───── Entries supplied ─────
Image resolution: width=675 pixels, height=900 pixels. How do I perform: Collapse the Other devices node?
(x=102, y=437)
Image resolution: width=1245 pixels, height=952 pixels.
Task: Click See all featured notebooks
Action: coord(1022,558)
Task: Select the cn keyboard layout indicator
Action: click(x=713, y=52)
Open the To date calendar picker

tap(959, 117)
─────
-- What you should do --
Copy out the whole listing exactly as given.

-- Answer space --
Image resolution: width=675 pixels, height=900 pixels. How do I perform: Collapse the Other devices node?
(x=102, y=437)
Image resolution: width=1245 pixels, height=952 pixels.
Task: Click See all featured notebooks
Action: coord(1022,558)
Task: Select the cn keyboard layout indicator
Action: click(x=713, y=52)
Open the To date calendar picker

tap(959, 117)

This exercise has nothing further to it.